Al Hamra to jedna z głównych ulic handlowych Bejrutu. Sklepy światowych marek kuszą tu promocjami na wystawach. Ale prawdziwa rewia mody następuje dopiero po zmroku. Gdy upał odpuszcza, kawiarnie, restauracje i puby zapełniają się tłumem Libańczyków. Młodzi chłopcy w modnych jeansach i koszulkach polo, a dziewczyny albo wyrozbierane, w letnich sukienkach i szortach albo w długich spódnicach i chustach, ale tylko tych najmodniejszych.
W tłumie „bejruckiej złotej młodzieży” giną nieliczni obecni na Hamrze żebracy. Młoda kobieta z trójką dzieci nie narzuca się. Słabym głosem prosi o pieniądze. Uciekła z Syrii, a jej mąż zginął w nalocie bombowym. Zatrzymała się na przedmieściach Bejrutu u dalekich krewnych. Nie ma pracy, może tylko żebrać. Bardzo niechętnie odpowiada na pytania. Sprawia wrażenie, jakby wstydziła się swojego wygnania.
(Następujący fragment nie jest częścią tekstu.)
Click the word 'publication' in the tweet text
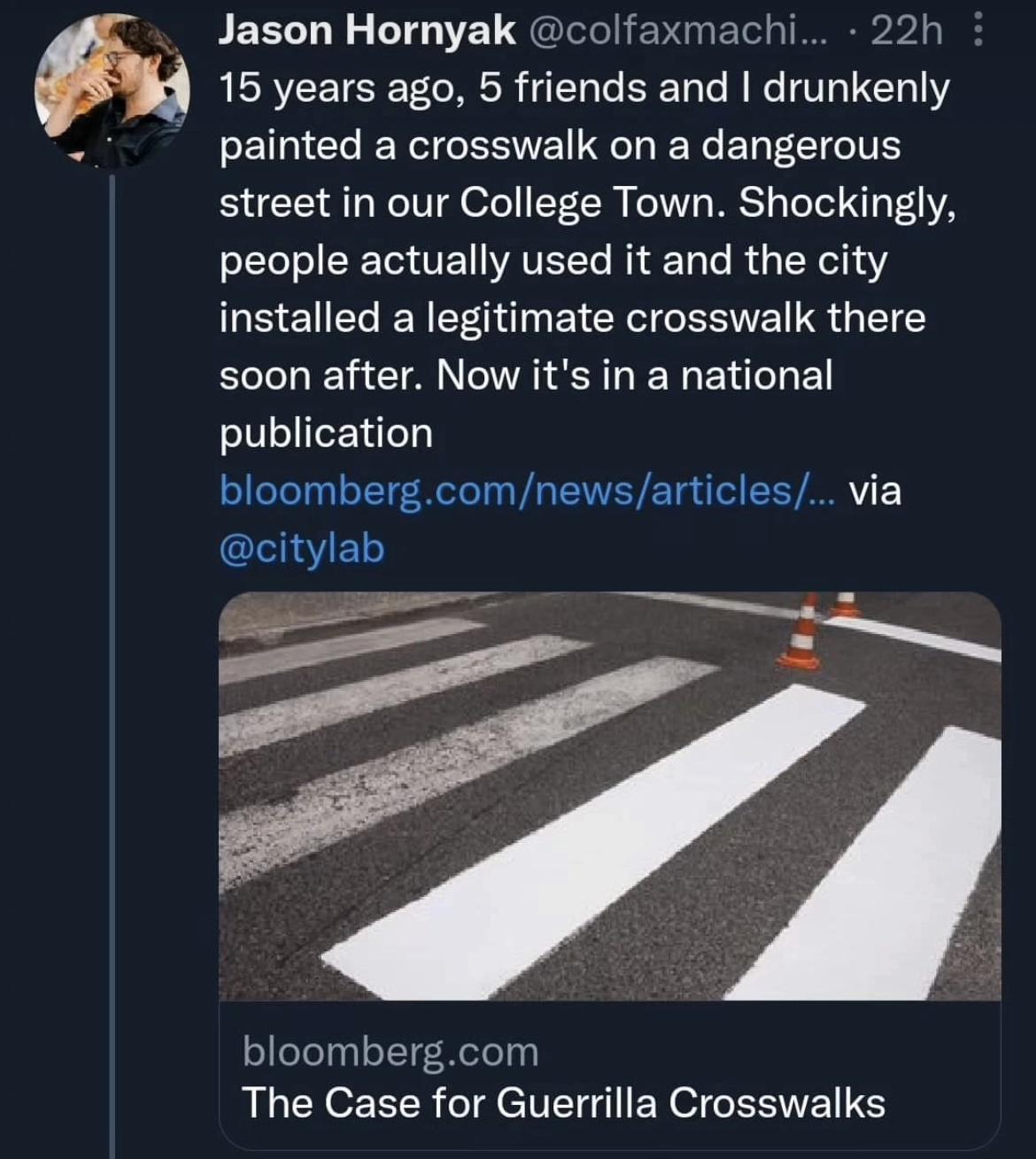This screenshot has height=1159, width=1036. point(326,433)
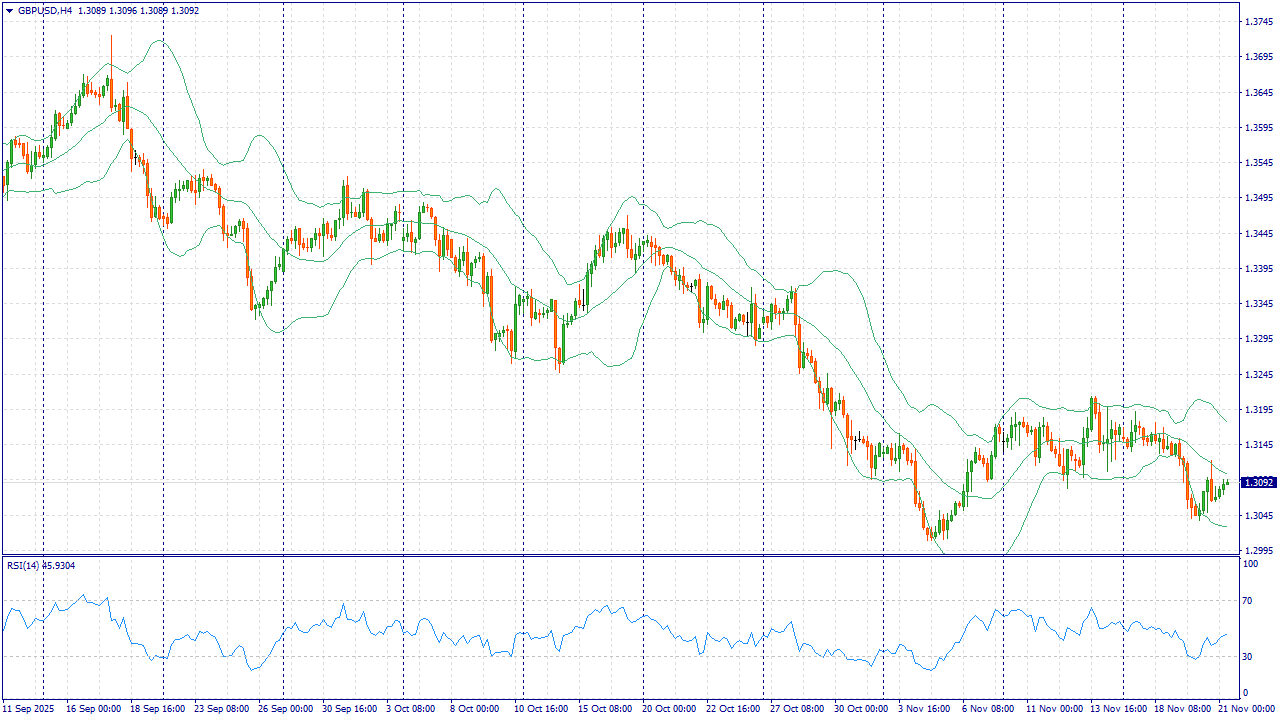This screenshot has height=720, width=1280.
Task: Select the 15 Oct 08:00 time label
Action: pyautogui.click(x=606, y=708)
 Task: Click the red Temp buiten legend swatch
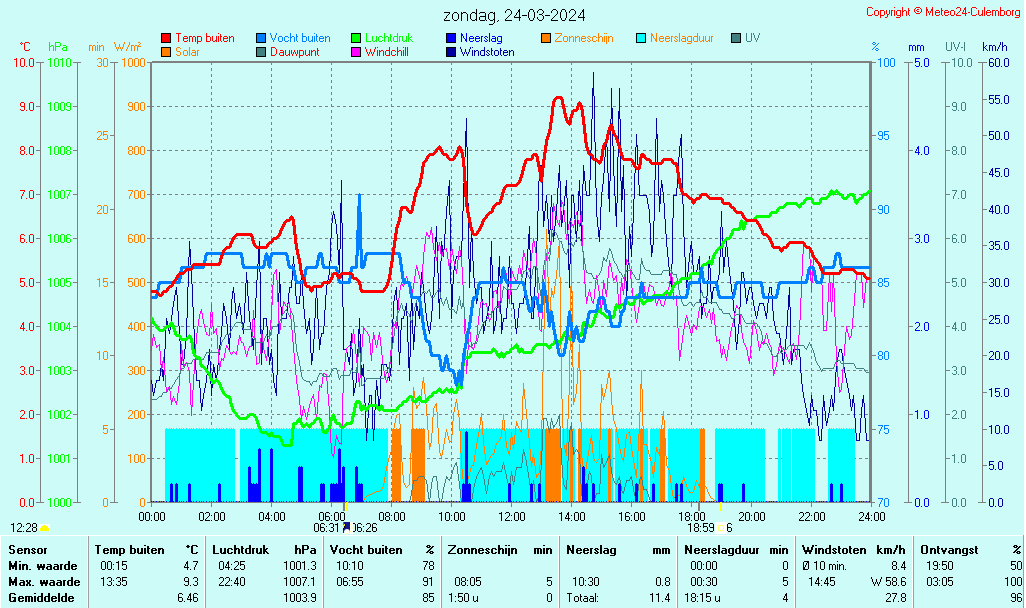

Syryjskie rejestracje samochodów to w centrum Bejrutu codzienność. Czekając niedawno na mojego kierowcę, naliczyłem kilkanaście syryjskich aut. Niedaleko mojego hotelu codziennie stała stosunkowo nowa Toyota Landcruiser z Damaszku. Jej właściciel zapewne uciekł z Syrii, ale w Bejrucie udało mu się rozkręcić interes. Takich osób jest zresztą niemało. Niektóre syryjskie samochody śmiało mogłyby pokazać się w najdroższych dzielnicach Dubaju czy Nowego Jorku. Ale bogaci Syryjczycy, tak jak żebraczka z Hamry, też nie chcą rzucać się w oczy.
foto: IAR/Wojciech Cegielski
Libańczycy z kolei to naród bardzo gościnny. Wielu z nich ma krewnych w Syrii. Gdy krewni ci uciekają z domów, często pukają właśnie do libańskich domów. Ale po przeszło dwóch latach wojny, niektórym Libańczykom kończy się cierpliwość. Syryjscy krewni mieli u nich gościć kilka tygodni, a są już dwa lata. Nie pracują, nie zarabiają na utrzymanie domu.
Joseph, chrześcijanin ze wschodniej dzielnicy Bejrutu właśnie dowiedział się, że przyjeżdża do niego dalsza rodzina z Syrii. Ma poważny kłopot. Jego ojciec chce, by przyjąć Syryjczyków, a żona mówi „nie”. Narzeka, że i tak jest zmęczona obowiązkami, a z chwilą przyjęcia gości, nie będzie miała już ani chwili wytchnienia.
Są i radykałowie, tacy jak Nabil, taksówkarz, który wiózł mnie do syryjskiej ambasady. „Gdyby w Ameryce rządził George Bush, już dawno zrzuciłby bomby i byłoby po sprawie”.